In embedded projects with several peripherals, a blocking peripheral call or unexpected software state may cause the program to freeze. The watchdog provides a basic recovery mechanism by resetting the system if the main loop stops running correctly.

Important Note About Long Delays

The splash screen currently uses a delay at startup. If the delay duration becomes longer than the watchdog timeout, the watchdog may reset the MCU before the main loop starts.

For long startup delays, either keep the delay shorter than the watchdog timeout or refresh the watchdog during the delay.

Example:

for (uint8_t i = 0; i < 5; i++) {
    HAL_IWDG_Refresh(&hiwdg);
    HAL_Delay(1000);
}

This keeps the watchdog alive during a 5-second splash screen.

Watchdog Design Recommendation

The watchdog should not be refreshed inside every low-level driver function. It is usually better to refresh it from the main control loop or from a reliable scheduler task. This makes the watchdog more meaningful, because it confirms that the main application flow is still running.

+ + +

▸ GOAL
Write the next part of the watchdog text, picking up right after its final sentence.

Items listed in a dataset

+ + +

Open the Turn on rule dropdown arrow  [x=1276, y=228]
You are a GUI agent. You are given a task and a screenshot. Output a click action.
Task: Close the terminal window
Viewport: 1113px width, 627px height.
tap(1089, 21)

+ + +

▸ OUTPUT FOR THIS TASK
In this project, refreshing the watchdog in the main loop is acceptable because the program structure is simple and menu-driven.


OLED Display

The OLED display is driven over I2C using an SSD1306 driver.

It is used for:

  • Splash screen
  • Main menu
  • Waveform selection
  • Frequency setting
  • Duty cycle setting
  • About page
  • Output warning messages

Pin Configuration

Adjust the exact pins according to your STM32CubeMX configuration and main.h labels.

Function STM32 Function / Label Description
DAC Output PA4 / DAC_OUT1 Analog sine and triangle output
PWM Output TIM4_CH1 Square wave PWM output
OLED SCL I2C1_SCL OLED clock line
OLED SDA I2C1_SDA OLED data line
MENU Button MENU_BUTTON_Pin Menu navigation / increment
SELECT Button select_Pin Enter / back
ON/OFF Button ONOFF_BUTTON_Pin Output toggle / decrement
GND GND Common ground

Button wiring in this project uses pull-up logic:

Pressed  = GPIO_PIN_RESET
Released = GPIO_PIN_SET

This means each button should be connected between the GPIO pin and GND when internal pull-up is enabled.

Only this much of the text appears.